[Collected data]
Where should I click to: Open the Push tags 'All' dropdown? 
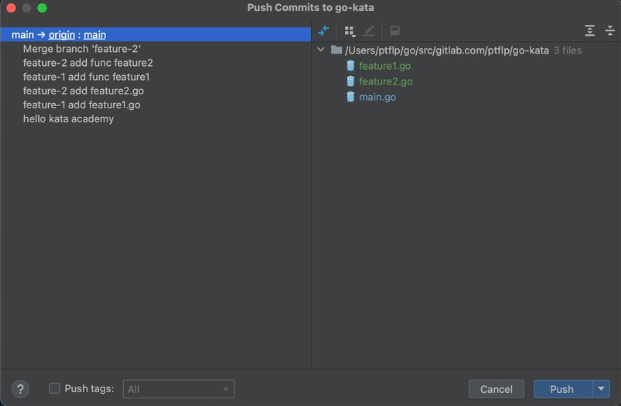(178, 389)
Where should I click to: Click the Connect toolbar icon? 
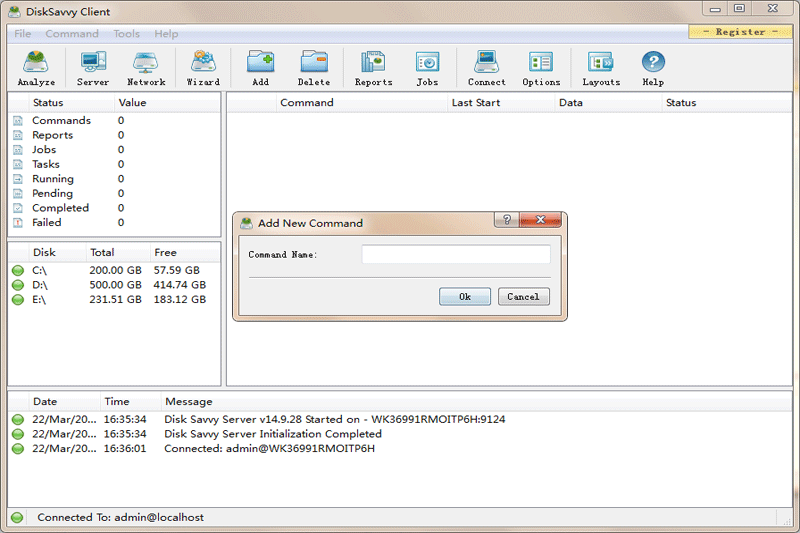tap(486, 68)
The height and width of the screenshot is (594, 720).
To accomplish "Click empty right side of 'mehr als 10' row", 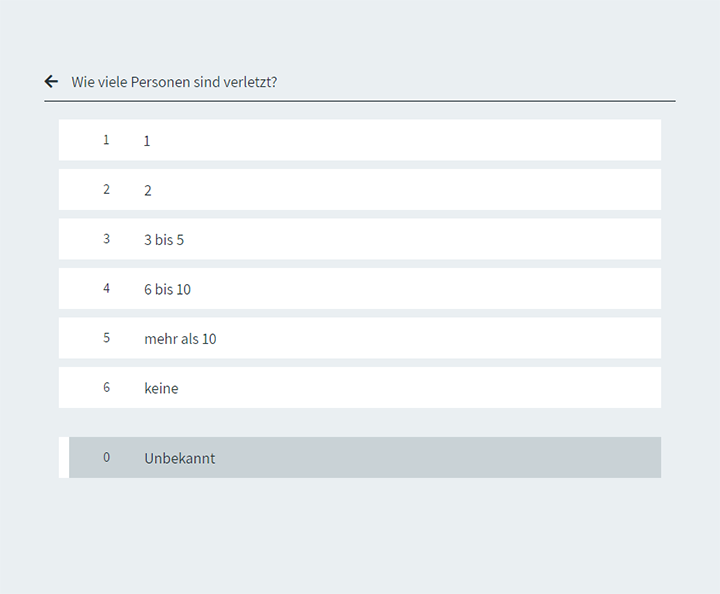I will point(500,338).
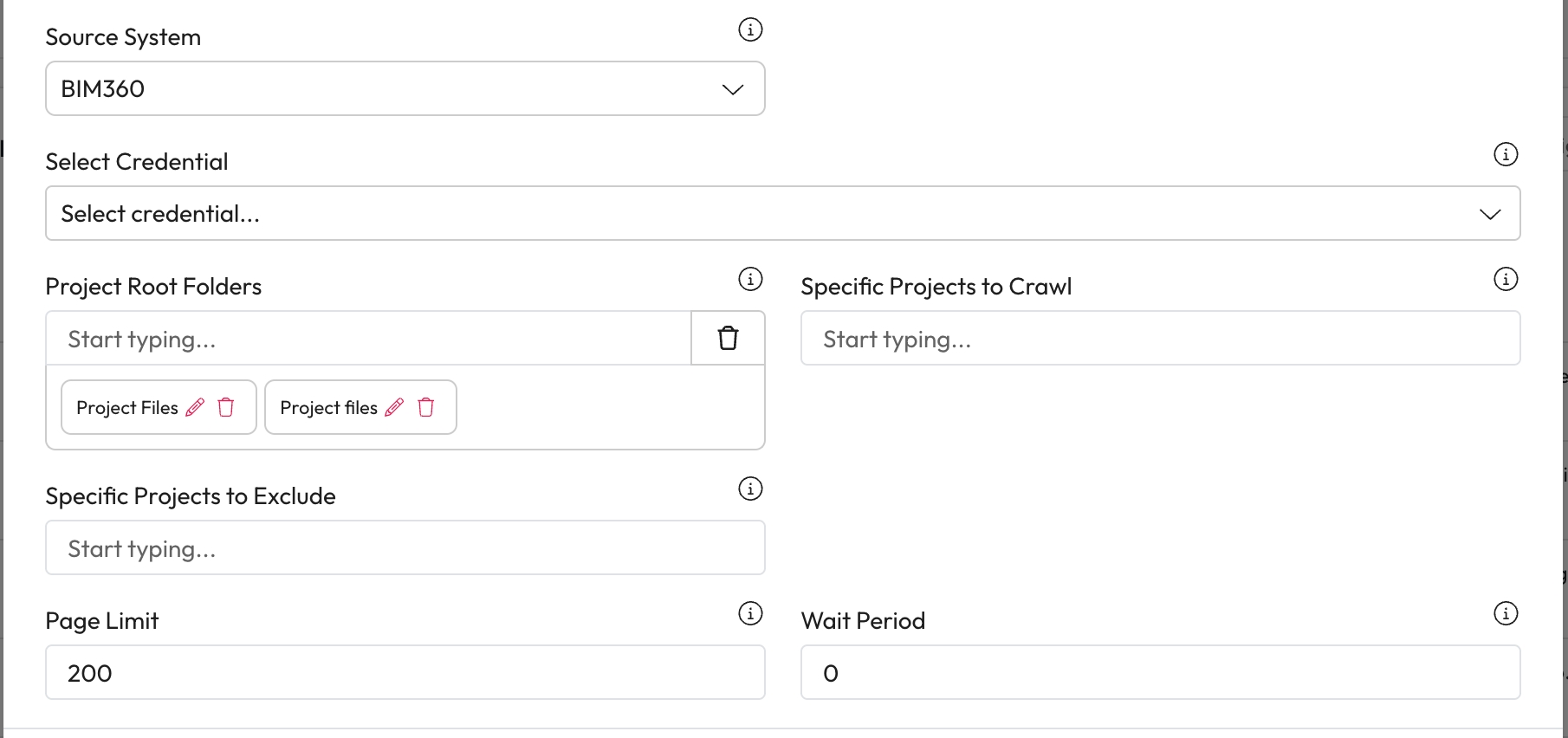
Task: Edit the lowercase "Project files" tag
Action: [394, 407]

* _Work task_: Repeat the records above exactly, from the first line through the line containing "The height and", and leave out the pictures.

* _Response below_:
Where should I click to: Open the Push tags 'All' dropdown? 
(178, 389)
Where should I click to: Click the Connect toolbar icon? 
tap(486, 68)
The height and width of the screenshot is (594, 720).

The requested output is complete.